Egwene gab einen angeekelten Laut von sich und ließ sie an diesem Fleck gefangen und abgeschirmt zurück. Dann eilte sie in den Wald der glänzenden Sandsteinsäulen hinein. Es mußte irgendwo einen Weg hinunter zu den Gefängniszellen geben.

Es wurde still in dem steinernen Korridor, als der letzte Todesschrei unter den mächtigen Kiefern des Jungen Bullen erstarb, die sich um den Hals des Zweibeiners schlossen. Das Blut schmeckte bitter auf seiner Zunge.

Er wußte, daß dies der Stein von Tear war, obwohl er nicht sagen konnte, woher dieses Wissen stammte. Die Zweibeiner, die um sie herum lagen — einer zuckte noch einmal mit dem Bein, als sich Springers Zähne in seinen Hals bohrten —, hatten beim Kampf nach Furcht gestunken. Und verwirrt.
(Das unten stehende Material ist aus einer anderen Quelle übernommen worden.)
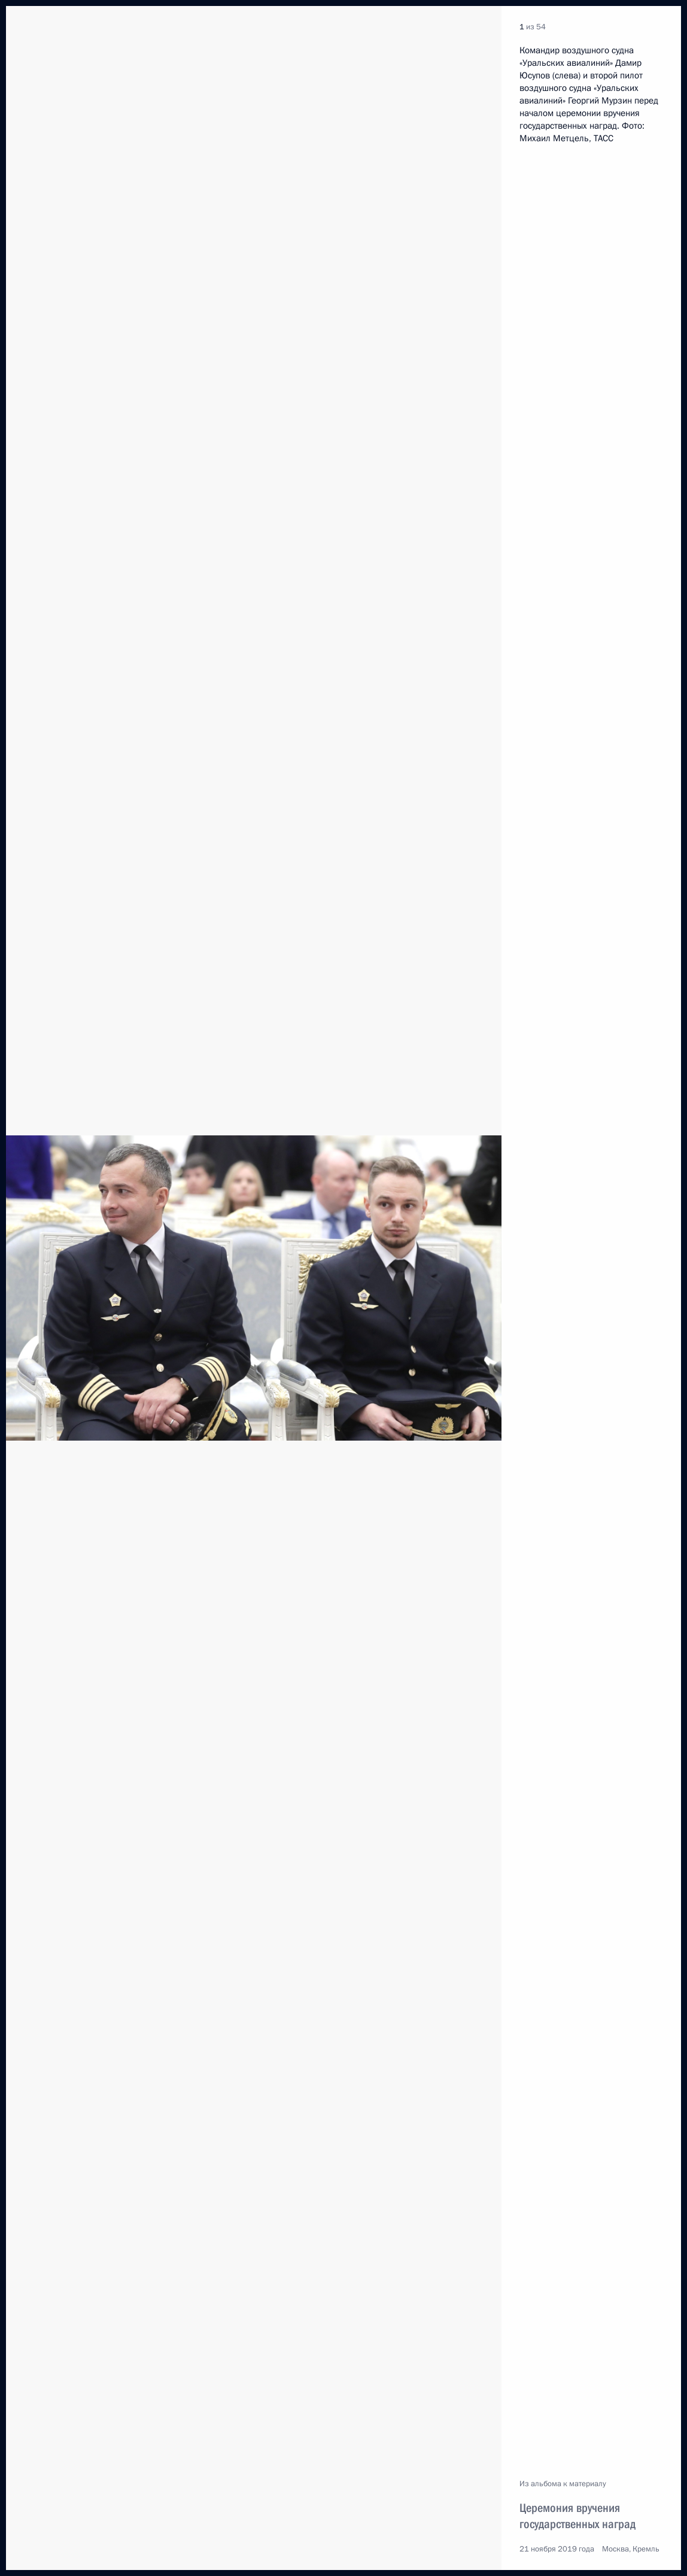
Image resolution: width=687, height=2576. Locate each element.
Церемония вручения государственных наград (577, 2516)
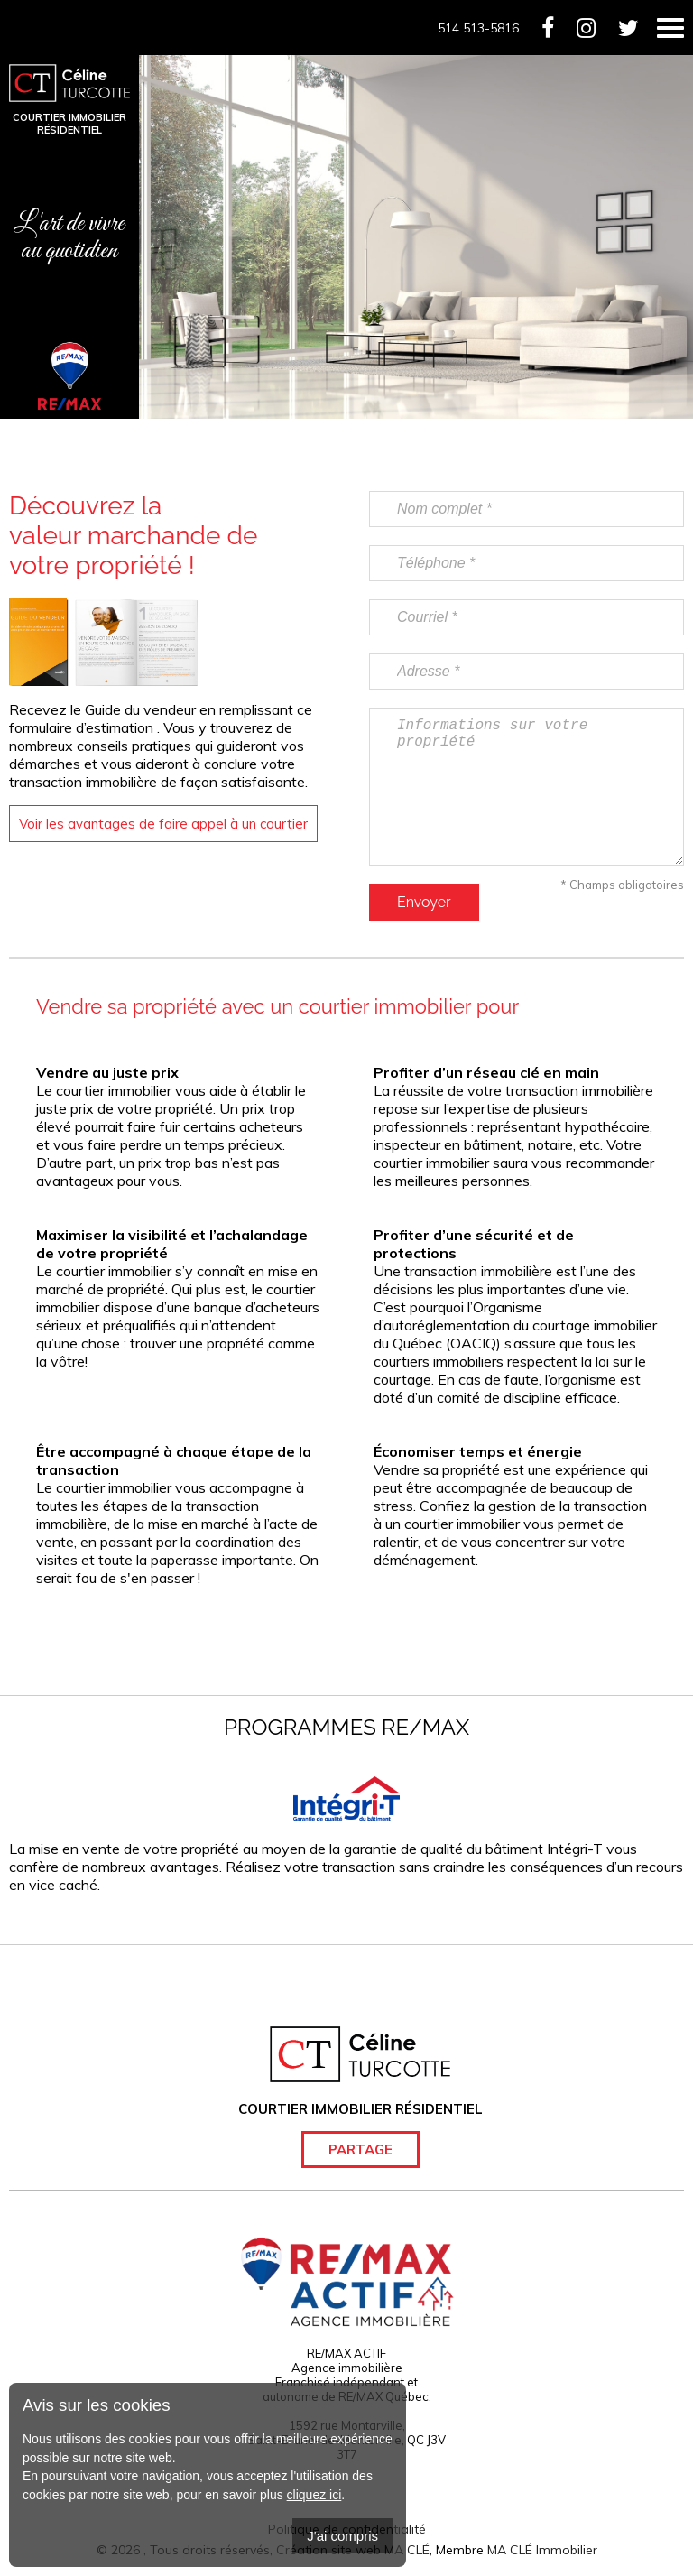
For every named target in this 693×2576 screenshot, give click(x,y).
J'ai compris (342, 2536)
Er glaubte, daß sie noch nicht einmal gewußt hatten, wo sie sich befanden. Sie gehörten auch sicher nicht in einen Wolfstraum. Doch man hatte sie ausgesandt, um ihn von der hohen Tür mit dem Eisenschloß fernzuhalten oder es zumindest zu verteidigen. Sie schienen überrascht gewesen zu sein, daß Wölfe ihre Gegner waren. Er glaubte auch, sie waren überhaupt überrascht gewesen, sich selbst hier wiederzufinden.
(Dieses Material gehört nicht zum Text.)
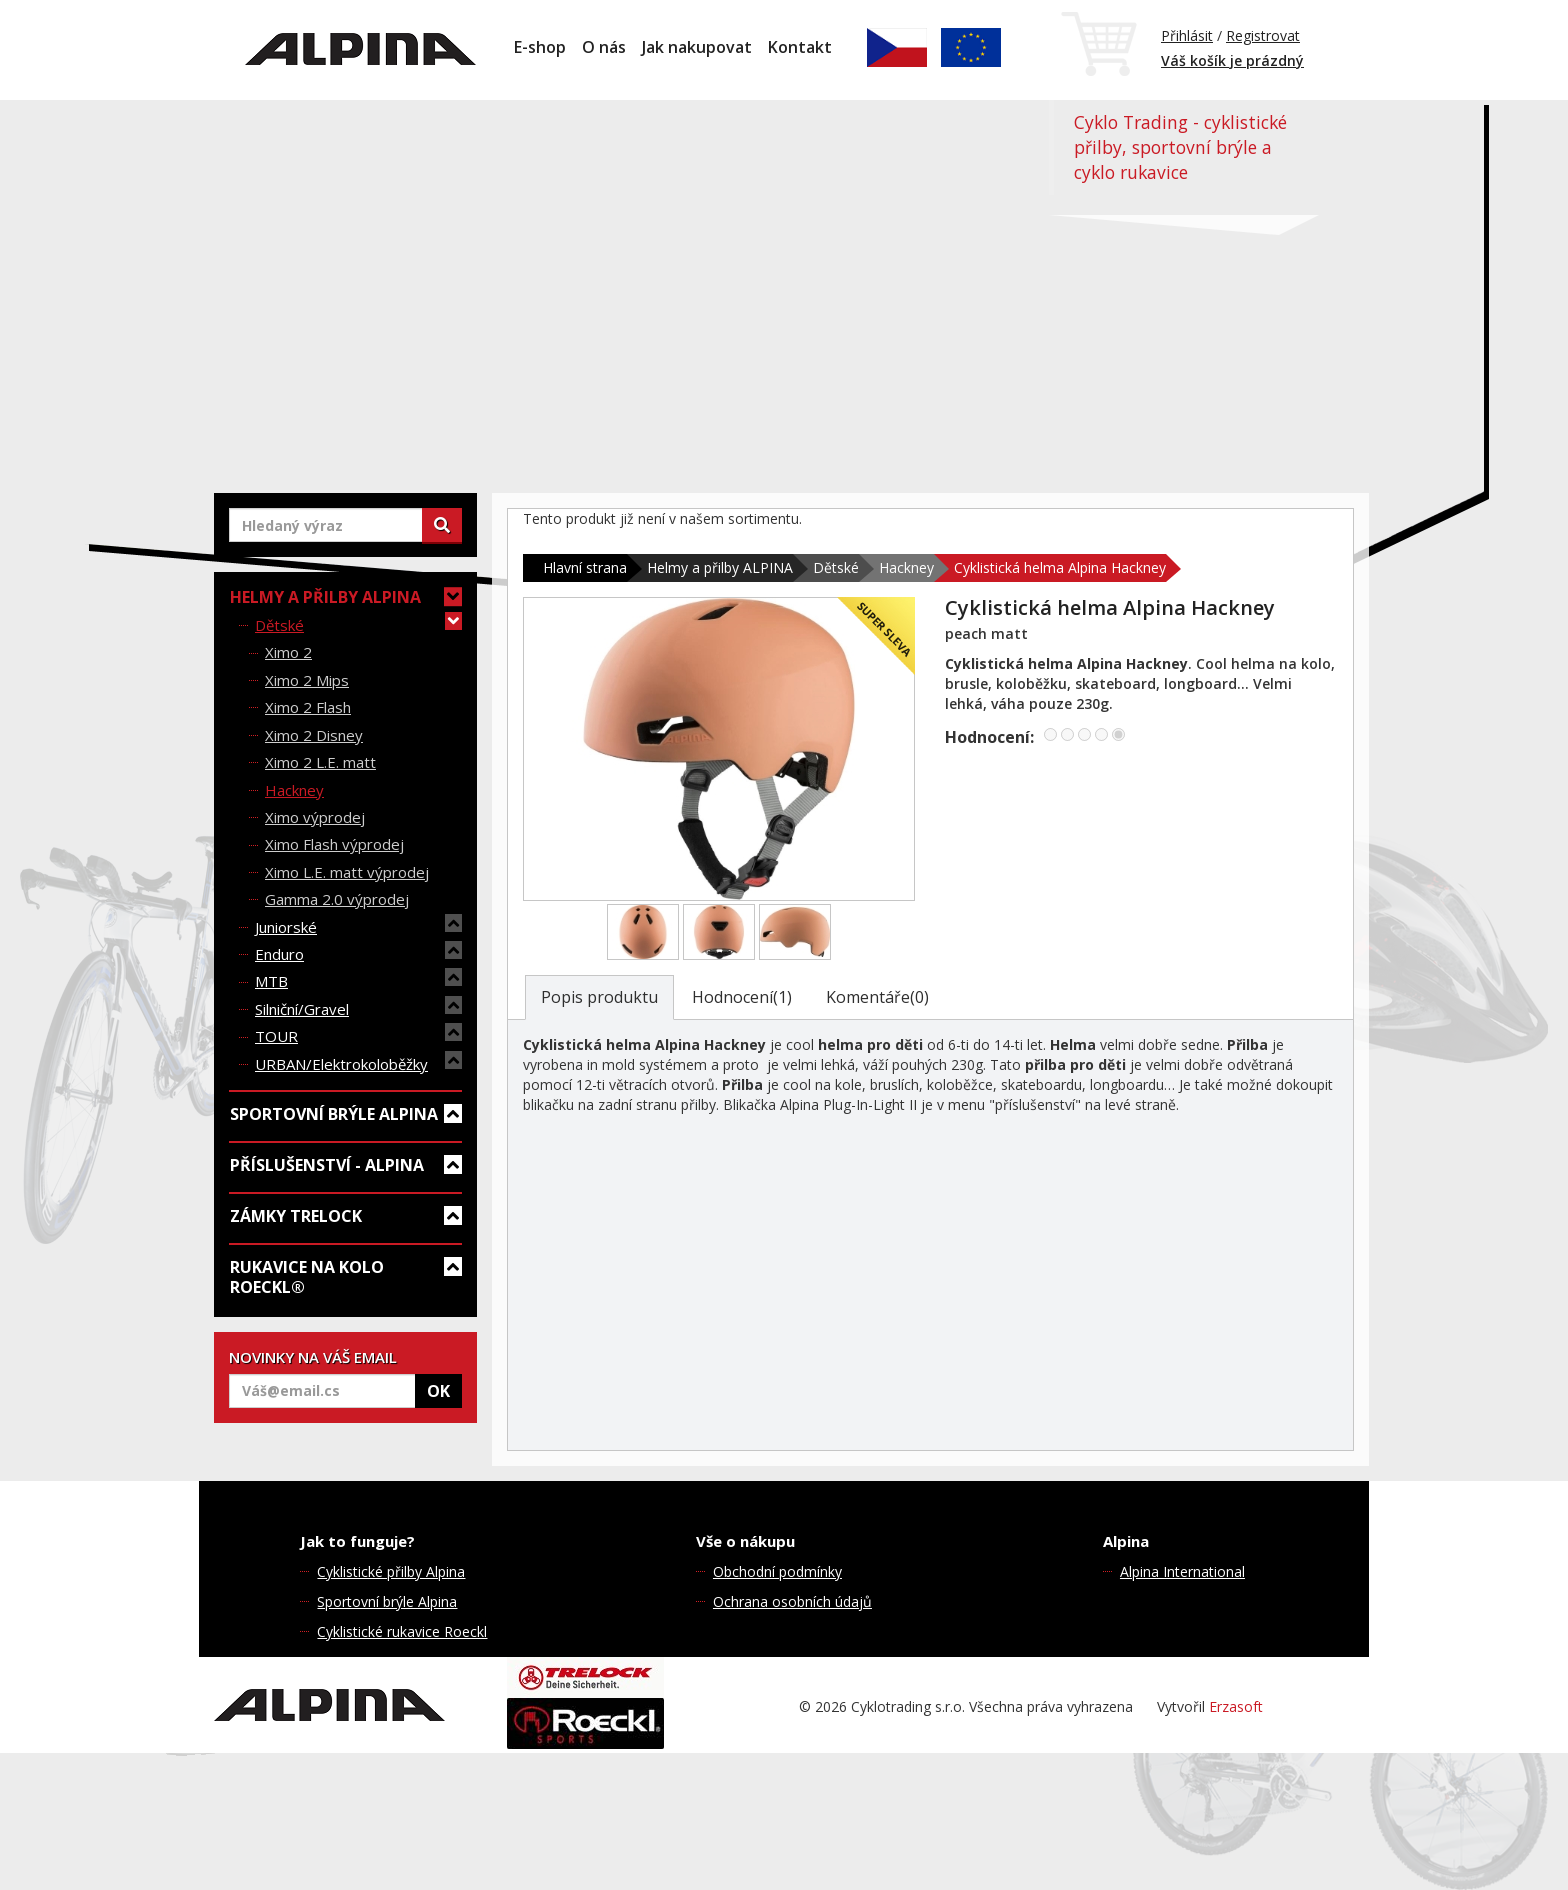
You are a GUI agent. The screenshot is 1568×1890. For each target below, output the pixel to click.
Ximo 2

Er wischte sich den Mund ab und betrachtete dann seine Hand einen Moment lang verständnislos. Er war wieder ein Mann. Er war Perrin. Wieder in seinem eigenen Körper, angetan mit der Lederweste des Schmieds, und an seiner Seite hing der schwere Hammer.
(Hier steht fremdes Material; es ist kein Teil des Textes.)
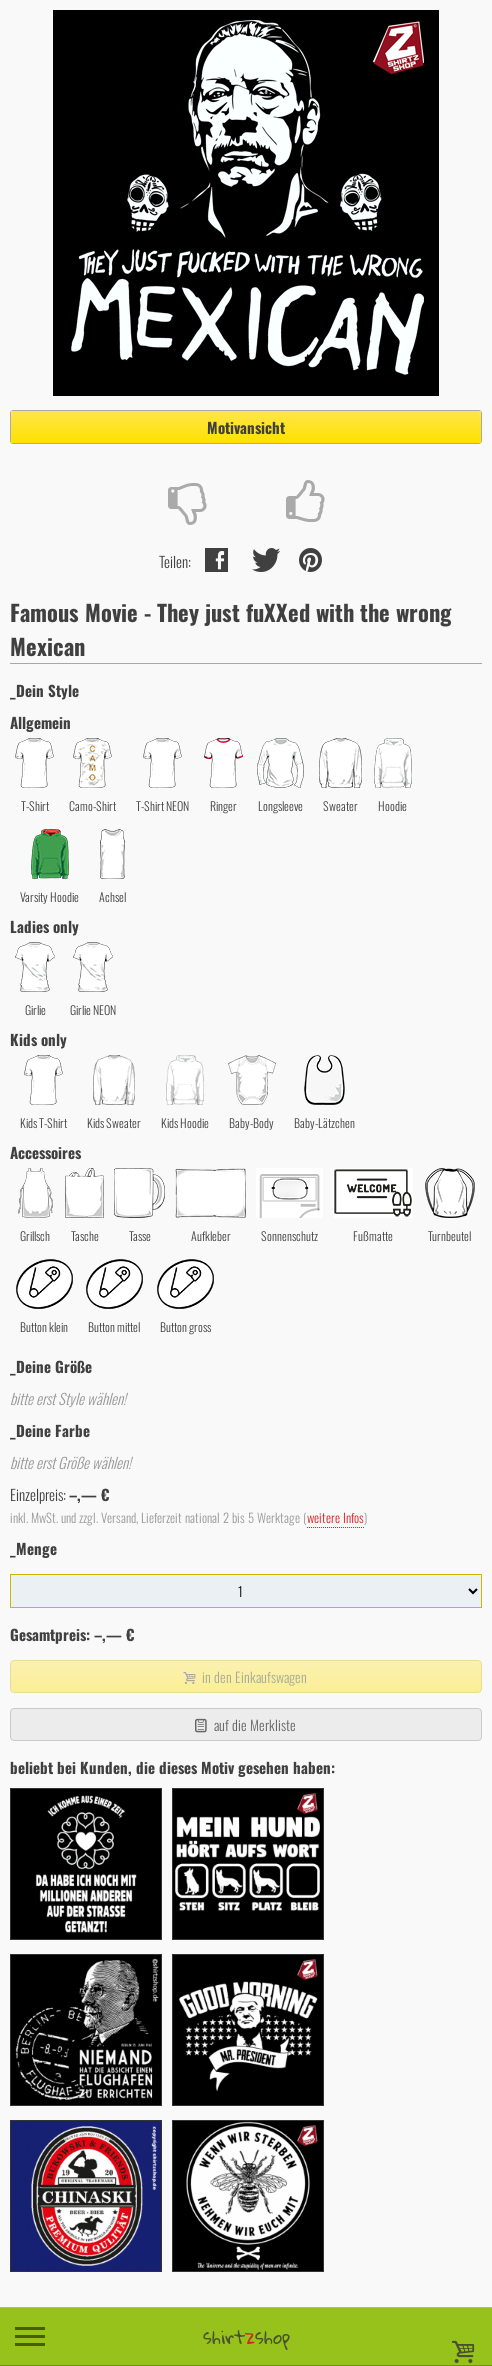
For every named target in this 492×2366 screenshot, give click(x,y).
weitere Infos (335, 1517)
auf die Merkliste (243, 1724)
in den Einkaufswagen (244, 1676)
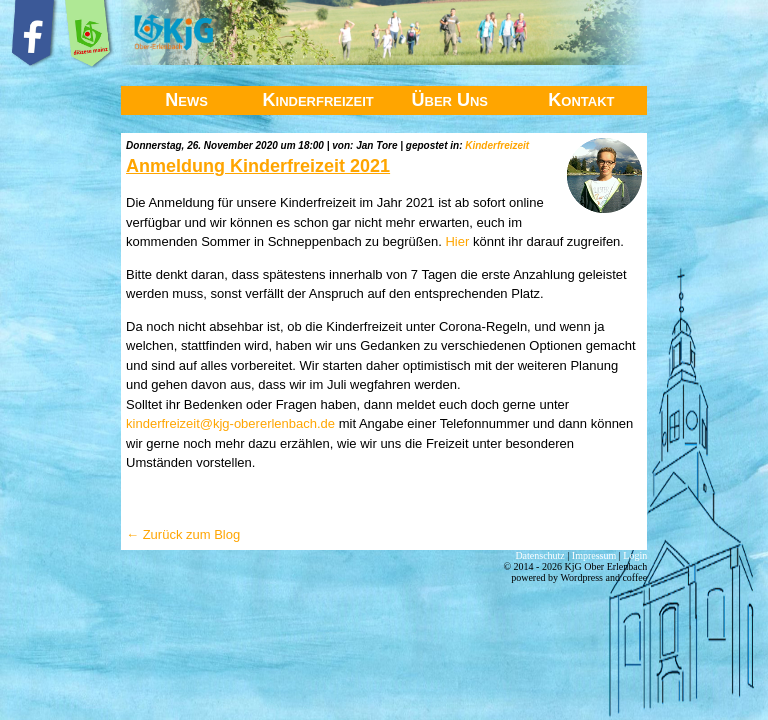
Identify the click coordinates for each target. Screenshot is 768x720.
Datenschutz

Wir müssen uns beeilen, Junger Bulle. Etwas Böses nähert sich.

Perrin zog den Hammer aus der Gürtelschlaufe, während er zur Tür ging. »Faile muß hier drinnen sein.«

Ein harter Schlag zerschmetterte das Schloß. Er trat die Tür auf.

Der Raum war leer bis auf einen langen Steinblock in der Mitte. Darauf lag Faile, als schliefe sie. Ihr schwarzes Haar war ausgebreitet und ihr Körper so von Ketten bedeckt, daß er einen Augenblick brauchte, um zu erkennen, daß sie unbekleidet war. Jede Kette war mit einem dicken Bolzen am Stein befestigt.

Er war sich kaum bewußt, daß er den Raum durchquerte, bis seine Hand ihr Gesicht berührte und er mit einem Finger ihren Backenknochen streichelte.

Sie öffnete die Augen und lächelte zu ihm hoch. »Ich habe geträumt, daß du kommen würdest, Schmied.«

»Ich werde dich sofort befreien, Faile.« Er hob den Hammer und zerschmetterte einen der Bolzen, als bestünde er nur aus Holz.

»Ich habe nicht daran gezweifelt, Perrin.«

Als sein Name verklang, wurde auch sie durchscheinend und verschwand. Klappernd fielen die Ketten auf den Stein, wo sie sich befunden hatte.

»Nein!« schrie er. »Ich habe sie doch gefunden!«

Der Traum ist nicht wie die Welt des Fleisches, Junger Bulle. Hier kann die gleiche Jagd auf viele verschiedene Arten enden.

Er drehte sich nicht zu Springer um. Er wußte, daß dieser die Zähne gefletscht hatte. Wieder hob er den Hammer und ließ ihn mit aller Kraft auf die Ketten niedersausen, die Faile gefesselt hatten. Unter seinem Schlag zerbrach der Steinblock in zwei Teile. Der Stein von Tear aber dröhnte wie eine Glocke.

»Dann werde ich wieder jagen«, grollte er.